2. arsenic AlGaInP light emitting diode according to claim 1, it is characterised in that：The p-type gallium phosphide (GaP) The top surface of Window layer is provided with p-type electrode, and the bottom surface of GaAs (GaAs) substrate is provided with n-type electrode, and it is whole to form a chip Body；Chip after cleaved is integrally as the chip needed for light emitting diode (LED).

3. arsenic AlGaInP light emitting diode according to claim 1, it is characterised in that：The distributed Blatt reflective Layer (DBR) is by aluminium arsenide (AlAs) and multilayer GaAs, aluminium arsenide (GaAs/AlAs)_m[the AlAs/ of super crystal lattice material composition (GaAs/AlAs)_m]_nPeriodic structure, wherein, n is the periodicity of distributed Bragg reflecting layer (DBR), and n is 2~40；M is Number of superlattice cycles, and m is 2~30.

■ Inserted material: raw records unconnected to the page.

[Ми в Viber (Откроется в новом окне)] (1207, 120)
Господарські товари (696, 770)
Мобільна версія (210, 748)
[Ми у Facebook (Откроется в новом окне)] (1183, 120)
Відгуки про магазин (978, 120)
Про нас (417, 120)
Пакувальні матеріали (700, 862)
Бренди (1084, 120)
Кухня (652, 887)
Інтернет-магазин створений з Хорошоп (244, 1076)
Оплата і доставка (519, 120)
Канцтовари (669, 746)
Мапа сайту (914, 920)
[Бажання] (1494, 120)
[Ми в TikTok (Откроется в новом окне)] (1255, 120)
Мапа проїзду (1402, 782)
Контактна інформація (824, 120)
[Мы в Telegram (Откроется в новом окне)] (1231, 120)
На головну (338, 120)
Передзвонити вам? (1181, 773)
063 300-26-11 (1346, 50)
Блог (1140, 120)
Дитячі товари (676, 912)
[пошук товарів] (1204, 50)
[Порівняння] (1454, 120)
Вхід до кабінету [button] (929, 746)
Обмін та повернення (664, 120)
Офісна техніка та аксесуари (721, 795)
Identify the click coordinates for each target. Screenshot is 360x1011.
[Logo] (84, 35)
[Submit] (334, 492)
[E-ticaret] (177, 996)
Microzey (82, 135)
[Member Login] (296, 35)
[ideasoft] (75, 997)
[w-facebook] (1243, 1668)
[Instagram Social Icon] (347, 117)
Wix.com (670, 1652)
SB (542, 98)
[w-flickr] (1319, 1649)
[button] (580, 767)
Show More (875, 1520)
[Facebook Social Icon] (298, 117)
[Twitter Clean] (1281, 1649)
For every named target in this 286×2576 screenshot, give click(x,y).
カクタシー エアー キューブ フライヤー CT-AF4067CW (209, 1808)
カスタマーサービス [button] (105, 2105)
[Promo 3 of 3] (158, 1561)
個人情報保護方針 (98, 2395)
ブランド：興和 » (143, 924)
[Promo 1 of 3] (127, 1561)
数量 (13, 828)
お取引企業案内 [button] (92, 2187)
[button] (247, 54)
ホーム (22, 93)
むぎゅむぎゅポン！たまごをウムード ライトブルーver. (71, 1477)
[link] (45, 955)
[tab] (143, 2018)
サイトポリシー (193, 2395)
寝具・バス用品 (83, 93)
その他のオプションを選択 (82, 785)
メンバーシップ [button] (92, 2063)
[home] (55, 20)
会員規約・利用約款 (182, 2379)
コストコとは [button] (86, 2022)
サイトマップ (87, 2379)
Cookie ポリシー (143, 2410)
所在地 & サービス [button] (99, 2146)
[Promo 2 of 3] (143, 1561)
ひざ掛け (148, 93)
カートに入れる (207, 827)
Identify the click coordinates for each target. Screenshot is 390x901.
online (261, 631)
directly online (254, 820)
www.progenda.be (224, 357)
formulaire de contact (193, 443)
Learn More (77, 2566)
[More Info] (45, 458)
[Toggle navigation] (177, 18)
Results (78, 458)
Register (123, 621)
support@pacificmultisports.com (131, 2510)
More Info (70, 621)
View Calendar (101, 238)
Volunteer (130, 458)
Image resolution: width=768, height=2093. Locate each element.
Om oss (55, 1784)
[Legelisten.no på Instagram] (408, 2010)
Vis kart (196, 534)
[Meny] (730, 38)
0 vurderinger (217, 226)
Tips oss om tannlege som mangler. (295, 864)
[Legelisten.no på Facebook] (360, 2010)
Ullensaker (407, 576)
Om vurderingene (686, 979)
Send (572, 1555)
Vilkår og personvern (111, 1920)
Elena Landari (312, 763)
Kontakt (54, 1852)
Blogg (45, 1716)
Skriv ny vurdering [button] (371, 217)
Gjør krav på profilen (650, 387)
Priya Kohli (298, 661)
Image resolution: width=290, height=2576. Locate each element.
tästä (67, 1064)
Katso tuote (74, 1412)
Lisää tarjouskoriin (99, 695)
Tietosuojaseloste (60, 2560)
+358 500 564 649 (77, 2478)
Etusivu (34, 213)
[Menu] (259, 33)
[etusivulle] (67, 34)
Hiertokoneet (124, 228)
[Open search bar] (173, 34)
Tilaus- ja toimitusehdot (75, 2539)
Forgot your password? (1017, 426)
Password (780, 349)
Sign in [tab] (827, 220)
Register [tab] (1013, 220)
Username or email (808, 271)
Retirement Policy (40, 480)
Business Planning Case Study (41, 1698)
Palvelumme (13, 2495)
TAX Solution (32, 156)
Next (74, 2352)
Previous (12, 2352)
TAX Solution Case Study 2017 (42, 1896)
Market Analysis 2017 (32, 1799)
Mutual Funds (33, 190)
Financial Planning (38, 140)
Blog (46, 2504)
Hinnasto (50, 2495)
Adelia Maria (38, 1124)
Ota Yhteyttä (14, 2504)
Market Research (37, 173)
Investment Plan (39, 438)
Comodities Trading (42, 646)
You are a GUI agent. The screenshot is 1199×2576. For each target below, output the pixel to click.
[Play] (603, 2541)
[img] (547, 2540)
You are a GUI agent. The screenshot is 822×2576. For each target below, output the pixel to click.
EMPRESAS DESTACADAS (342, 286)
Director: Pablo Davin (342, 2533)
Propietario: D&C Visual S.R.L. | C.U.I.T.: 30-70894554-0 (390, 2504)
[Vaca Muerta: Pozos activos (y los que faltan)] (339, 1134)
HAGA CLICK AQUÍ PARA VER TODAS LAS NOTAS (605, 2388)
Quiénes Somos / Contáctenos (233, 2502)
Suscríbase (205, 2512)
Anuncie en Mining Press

4. arsenic AlGaInP light emitting diode according to claim 1, it is characterised in that：The N-shaped limiting layer is N-shaped AlGaInP [(Al_xGa_1-x)_yIn_1-yP] material, wherein, x is that 0.6~1, y is 0.4~0.6.

5. arsenic AlGaInP light emitting diode according to claim 1, it is characterised in that：The multi-quantum well active region AlGaInP, AlGaInP [(Al for different component_xGa_1-x)_0.5In_0.5P/(Al_yGa_1-y)_0.5In_0.5P] material, wherein, X is that 0~0.5, y is 0~1.

6. arsenic AlGaInP light emitting diode according to claim 1, it is characterised in that：The p-type limiting layer is p-type AlGaInP [(Al_xGa_1-x)_yIn_1-yP] material, wherein, x is that 0.6~1, y is 0.4~0.6.

7. arsenic AlGaInP light emitting diode according to claim 1, it is characterised in that：The p-type gallium phosphide (GaP) The thickness of Window layer is 1-20 microns.